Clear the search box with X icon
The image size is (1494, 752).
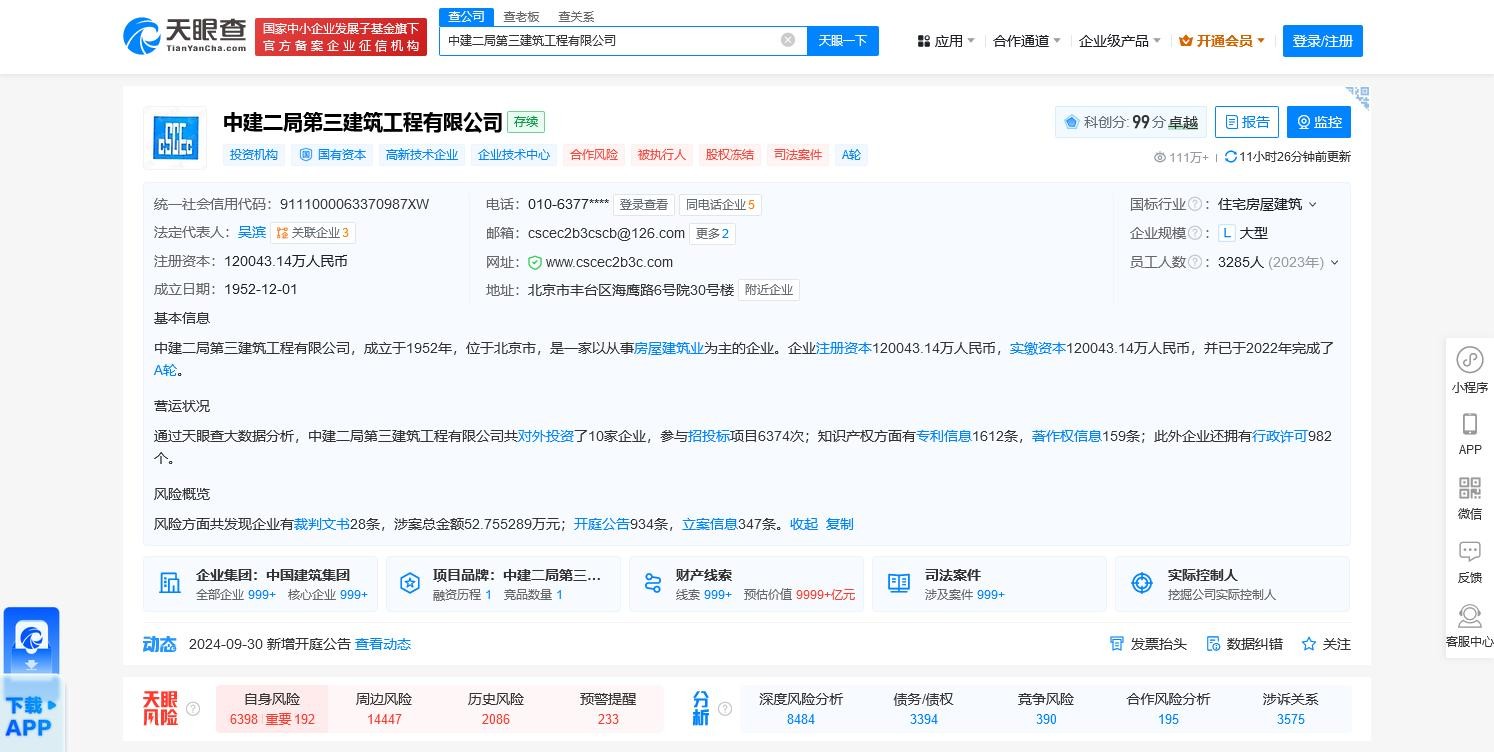pos(788,40)
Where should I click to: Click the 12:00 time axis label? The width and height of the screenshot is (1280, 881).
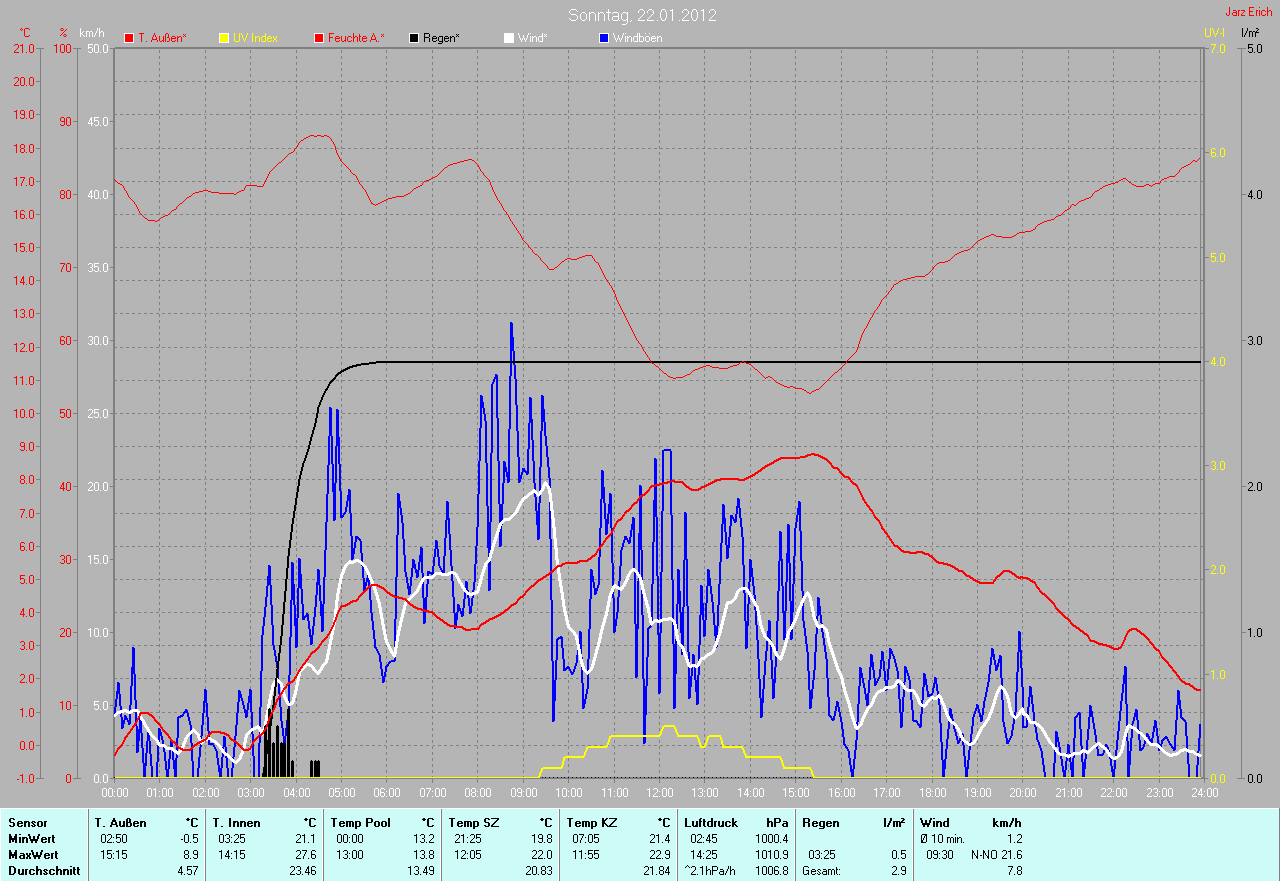(x=659, y=793)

==*==

DIRECTIONS FOR THIS TASK
Return the entries unchanged, save for the pictures, which do not belong in the copy.

ANSWER AREA
Clear the search box with X icon
The image size is (1494, 752).
pos(788,40)
Where should I click to: Click the 12:00 time axis label? The width and height of the screenshot is (1280, 881).
(x=659, y=793)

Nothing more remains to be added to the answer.